Este artigo desvenda a matemática real do MEI em 2026, separando o que você ganha do que de fato sai do bolso.
A estrutura tributária do MEI: imposto sobre imposto
O MEI opera sob o regime do Simples Nacional, que promete simplificação. Na prática, o microempreendedor enfrenta uma estrutura em cascata de descontos que raramente aparece nos tutoriais do YouTube.
A Contribuição Mensal Unificada (CMU) é a primeira barreira. Em 2026, ela permanecerá em torno de R$ 65 para a maioria dos MEIs de serviço, conforme padrão dos últimos anos. Essa quantia cobre INSS (contribuição patronal) e impostos federais (IRPJ e PIS/PASEP). Parece mínimo, mas não é. Um MEI que fatura R$ 50 mil mensais enfrenta uma alíquota efetiva de tributação que oscila entre 6% e 8% do faturamento bruto, dependendo da categoria de atividade.
A crítica direta: o governo vende o regime como “menor imposto para pequenos”, mas o desenho tributário força o microempreendedor a escolher entre contribuir para o INSS adequadamente (o que reduz lucro) ou contribuir no mínimo, arriscando futuras deficiências previdenciárias.

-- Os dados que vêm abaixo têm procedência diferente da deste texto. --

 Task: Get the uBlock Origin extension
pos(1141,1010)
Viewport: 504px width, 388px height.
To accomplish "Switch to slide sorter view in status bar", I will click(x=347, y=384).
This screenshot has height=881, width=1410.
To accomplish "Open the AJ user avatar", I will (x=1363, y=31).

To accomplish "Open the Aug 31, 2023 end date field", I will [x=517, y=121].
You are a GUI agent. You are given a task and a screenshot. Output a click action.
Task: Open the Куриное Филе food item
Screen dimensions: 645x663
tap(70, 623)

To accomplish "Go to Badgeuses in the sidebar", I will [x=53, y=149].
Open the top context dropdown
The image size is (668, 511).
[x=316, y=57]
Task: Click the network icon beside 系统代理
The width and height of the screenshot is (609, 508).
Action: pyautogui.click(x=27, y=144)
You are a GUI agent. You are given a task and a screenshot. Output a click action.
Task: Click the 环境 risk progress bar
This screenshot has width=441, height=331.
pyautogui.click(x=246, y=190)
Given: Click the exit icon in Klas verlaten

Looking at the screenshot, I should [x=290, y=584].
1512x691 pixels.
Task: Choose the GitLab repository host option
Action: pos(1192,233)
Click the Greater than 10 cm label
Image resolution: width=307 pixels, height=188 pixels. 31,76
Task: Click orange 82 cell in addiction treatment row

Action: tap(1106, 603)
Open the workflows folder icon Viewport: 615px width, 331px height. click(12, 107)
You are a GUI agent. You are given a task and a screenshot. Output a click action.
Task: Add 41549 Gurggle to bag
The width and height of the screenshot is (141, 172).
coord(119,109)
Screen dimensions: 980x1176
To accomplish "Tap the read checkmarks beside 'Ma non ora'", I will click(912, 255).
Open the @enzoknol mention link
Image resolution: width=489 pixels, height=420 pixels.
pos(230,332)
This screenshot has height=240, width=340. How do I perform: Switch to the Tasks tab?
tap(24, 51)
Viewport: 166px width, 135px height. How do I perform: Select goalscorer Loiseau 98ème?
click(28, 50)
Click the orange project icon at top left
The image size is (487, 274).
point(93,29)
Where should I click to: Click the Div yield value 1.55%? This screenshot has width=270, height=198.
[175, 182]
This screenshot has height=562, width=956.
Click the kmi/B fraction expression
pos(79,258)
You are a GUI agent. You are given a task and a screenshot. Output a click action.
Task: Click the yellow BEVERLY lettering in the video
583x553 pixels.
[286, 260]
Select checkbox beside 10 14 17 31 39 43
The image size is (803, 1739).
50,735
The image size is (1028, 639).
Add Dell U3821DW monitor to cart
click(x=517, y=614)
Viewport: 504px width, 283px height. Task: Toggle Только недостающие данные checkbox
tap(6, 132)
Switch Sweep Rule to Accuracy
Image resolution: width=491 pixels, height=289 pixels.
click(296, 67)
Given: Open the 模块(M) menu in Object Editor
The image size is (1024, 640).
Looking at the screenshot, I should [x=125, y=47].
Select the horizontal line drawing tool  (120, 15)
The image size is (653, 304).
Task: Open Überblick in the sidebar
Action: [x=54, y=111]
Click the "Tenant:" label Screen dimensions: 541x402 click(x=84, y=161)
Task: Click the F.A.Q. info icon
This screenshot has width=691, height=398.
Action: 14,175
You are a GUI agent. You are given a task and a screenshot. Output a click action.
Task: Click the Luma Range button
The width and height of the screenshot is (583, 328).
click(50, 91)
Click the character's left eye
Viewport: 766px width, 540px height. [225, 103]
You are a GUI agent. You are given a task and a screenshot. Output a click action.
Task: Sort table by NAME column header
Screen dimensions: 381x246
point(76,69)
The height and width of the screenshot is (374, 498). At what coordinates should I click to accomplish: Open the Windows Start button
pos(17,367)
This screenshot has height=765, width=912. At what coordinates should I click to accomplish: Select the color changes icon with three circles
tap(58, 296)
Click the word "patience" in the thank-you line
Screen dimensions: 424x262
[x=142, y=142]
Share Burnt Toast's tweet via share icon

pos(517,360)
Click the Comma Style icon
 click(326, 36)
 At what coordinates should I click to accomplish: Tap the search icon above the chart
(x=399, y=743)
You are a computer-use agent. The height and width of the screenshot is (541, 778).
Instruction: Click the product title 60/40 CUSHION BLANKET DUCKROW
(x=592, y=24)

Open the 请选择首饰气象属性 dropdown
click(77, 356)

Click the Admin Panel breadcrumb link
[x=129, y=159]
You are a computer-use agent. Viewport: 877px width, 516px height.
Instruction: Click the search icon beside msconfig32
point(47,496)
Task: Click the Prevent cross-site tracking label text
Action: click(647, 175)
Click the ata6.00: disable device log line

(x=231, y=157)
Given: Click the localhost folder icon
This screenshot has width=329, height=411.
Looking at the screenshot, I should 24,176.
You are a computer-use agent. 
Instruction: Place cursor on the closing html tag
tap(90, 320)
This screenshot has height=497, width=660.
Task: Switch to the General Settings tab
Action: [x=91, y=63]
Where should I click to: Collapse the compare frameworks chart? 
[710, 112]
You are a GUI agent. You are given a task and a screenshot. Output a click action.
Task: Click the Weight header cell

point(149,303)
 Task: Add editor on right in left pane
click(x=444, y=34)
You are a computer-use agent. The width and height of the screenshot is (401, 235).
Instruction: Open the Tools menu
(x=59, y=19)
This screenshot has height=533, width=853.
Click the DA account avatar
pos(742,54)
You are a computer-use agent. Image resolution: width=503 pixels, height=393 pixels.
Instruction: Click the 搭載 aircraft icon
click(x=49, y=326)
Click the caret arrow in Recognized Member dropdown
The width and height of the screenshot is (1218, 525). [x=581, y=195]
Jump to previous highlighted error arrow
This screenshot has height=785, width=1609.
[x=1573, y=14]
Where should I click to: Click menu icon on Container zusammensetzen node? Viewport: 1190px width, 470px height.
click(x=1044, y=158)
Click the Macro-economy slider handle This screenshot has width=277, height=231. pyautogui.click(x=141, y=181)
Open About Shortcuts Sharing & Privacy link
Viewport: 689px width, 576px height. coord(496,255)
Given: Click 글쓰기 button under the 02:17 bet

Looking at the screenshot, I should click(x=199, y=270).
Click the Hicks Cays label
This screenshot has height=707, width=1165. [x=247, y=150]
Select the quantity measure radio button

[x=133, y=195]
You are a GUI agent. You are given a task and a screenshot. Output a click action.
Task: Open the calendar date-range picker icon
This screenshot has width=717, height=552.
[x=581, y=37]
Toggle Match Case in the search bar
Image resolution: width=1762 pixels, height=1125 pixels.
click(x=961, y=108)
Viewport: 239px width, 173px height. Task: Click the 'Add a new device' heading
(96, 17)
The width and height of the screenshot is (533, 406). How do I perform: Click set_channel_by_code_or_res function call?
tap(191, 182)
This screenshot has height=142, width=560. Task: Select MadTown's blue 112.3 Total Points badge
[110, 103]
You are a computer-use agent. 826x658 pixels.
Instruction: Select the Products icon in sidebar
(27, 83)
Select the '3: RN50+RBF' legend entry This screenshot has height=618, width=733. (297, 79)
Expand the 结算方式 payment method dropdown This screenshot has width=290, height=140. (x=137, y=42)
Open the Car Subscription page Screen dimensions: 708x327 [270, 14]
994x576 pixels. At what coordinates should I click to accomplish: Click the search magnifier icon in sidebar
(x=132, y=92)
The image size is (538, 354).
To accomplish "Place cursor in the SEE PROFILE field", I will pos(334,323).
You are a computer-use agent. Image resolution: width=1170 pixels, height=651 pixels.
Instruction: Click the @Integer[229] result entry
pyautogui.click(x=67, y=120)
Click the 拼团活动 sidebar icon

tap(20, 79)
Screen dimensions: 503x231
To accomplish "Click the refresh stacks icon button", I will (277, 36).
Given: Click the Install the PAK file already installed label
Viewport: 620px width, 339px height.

Em 2025, pesquisa da Confederação Nacional de Serviços mostrou que 62% dos MEIs não ampliavam suas contribuições voluntárias, exatamente pela pressão de fluxo de caixa.
- CMU mensal (2026): aproximadamente R$ 65 para serviços, R$ 60 para comércio
- Alíquota efetiva sobre faturamento: 6% a 8% conforme segmento
- ICMS e ISS: descontos adicionais conforme estado e tipo de serviço (até 5% extra)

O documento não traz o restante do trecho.